5 Stars 4 Stars 3 Stars 2 Stars 1 Star 4.1 from 60 reviews
  • Author: Kimberly
  • Prep Time: 10 minutes
  • Cook Time: 25 minutes
  • Total Time: 35 minutes
  • Yield: 4 servings
  • Category: Main Dish
  • Method: Stovetop
  • Cuisine: Mediterranean

Description

Lemony Orzo with Shrimp and Feta is a bright and flavorful Mediterranean-inspired dish featuring tender shrimp, aromatic lemon, sweet tomatoes, and creamy feta cheese combined with perfectly cooked orzo pasta.
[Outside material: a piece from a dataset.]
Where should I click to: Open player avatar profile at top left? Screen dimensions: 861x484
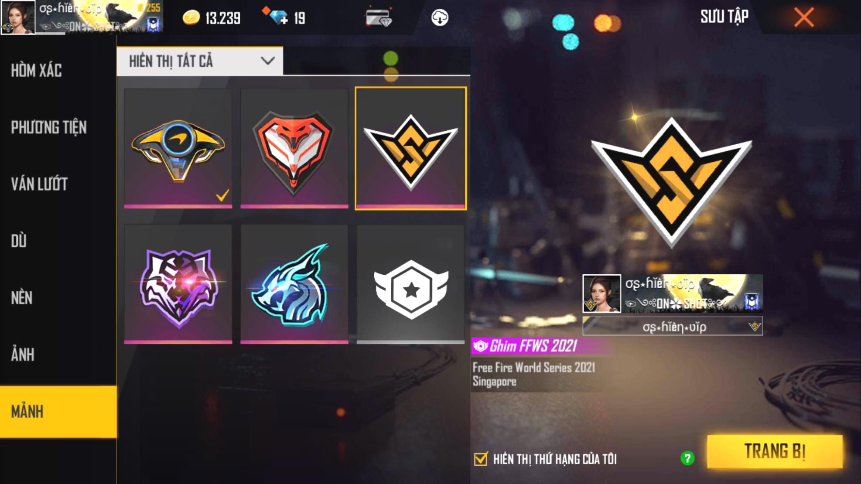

This quick and easy skillet meal is perfect for a healthy weeknight dinner packed with fresh ingredients and vibrant tastes.


Ingredients

Shrimp and Seasoning

  • 1 pound raw shrimp (2030 count, peeled and deveined, fully thawed if frozen)
  • 1 tablespoon olive oil (plus additional as needed)
  • Kosher salt and freshly ground black pepper to taste

Vegetables and Aromatics

  • ⅓ cup finely chopped yellow or sweet onion
  • 2 to 3 cloves garlic (minced)
  • 2 medium Roma tomatoes (diced, about 1 to 1 ¼ cups)

Pasta and Liquids

  • 1 cup orzo (uncooked)
  • 2¼ cups low-sodium chicken broth

Flavorings and Toppings

  • Zest of 1 lemon
  • 1 to 2 tablespoons fresh lemon juice (to taste)
  • ½ cup crumbled feta cheese
  • ¼ cup thinly sliced fresh basil


Instructions

  1. Prepare Shrimp: Place your fully-thawed shrimp in a colander to drain any excess liquid and pat dry with paper towels. Set aside to ensure they cook properly without steaming.
  2. Cook Shrimp: Heat 1 tablespoon olive oil in a large deep skillet over medium-high heat. Add shrimp in an even layer, season lightly with salt and pepper, and cook for 1 to 2 minutes per side until pink and opaque. Transfer shrimp to a plate and cover loosely with foil, leaving any flavorful juices in the skillet.
  3. Sauté Aromatics: Reduce heat to medium. Add chopped onion to the skillet with 1 to 2 teaspoons extra olive oil if needed. Cook for 3 to 4 minutes, stirring occasionally until onions are softened and translucent. Add minced garlic and cook for about 30 seconds until fragrant, taking care not to burn.
  4. Toast Orzo: Stir in the orzo and cook for about 30 seconds, stirring constantly to lightly toast the pasta and enhance its flavor.
  5. Add Tomatoes and Broth: Mix in diced tomatoes, pour in the chicken broth, and add lemon zest. Increase heat as needed to bring the mixture to a gentle simmer. Reduce heat to medium-low, cover, and cook for 9 to 11 minutes, stirring once or twice, until the orzo is tender and most liquid is absorbed.
  6. Finish with Lemon and Shrimp: Remove skillet from heat and stir in 1 tablespoon lemon juice. Add the cooked shrimp back to the skillet and fold gently to warm through evenly without overcooking.
  7. Add Feta and Basil: Just before serving, fold in crumbled feta cheese and thinly sliced fresh basil leaves to infuse the dish with creamy and herbaceous notes.
  8. Serve: Serve the lemony orzo with shrimp warm, either as a stand-alone meal or alongside a simple green salad or roasted vegetables for a complete dinner.

Notes

  • Ensure shrimp are fully thawed and patted dry to avoid excess liquid that can dilute flavors.
  • If using frozen shrimp, thaw overnight in the fridge or quickly in cold water.
  • Adjust lemon juice to your taste preference for more or less tanginess.
  • Low-sodium chicken broth is recommended to control salt levels; adjust seasoning at the end.
  • This dish can be made gluten-free by substituting orzo with gluten-free pasta or quinoa.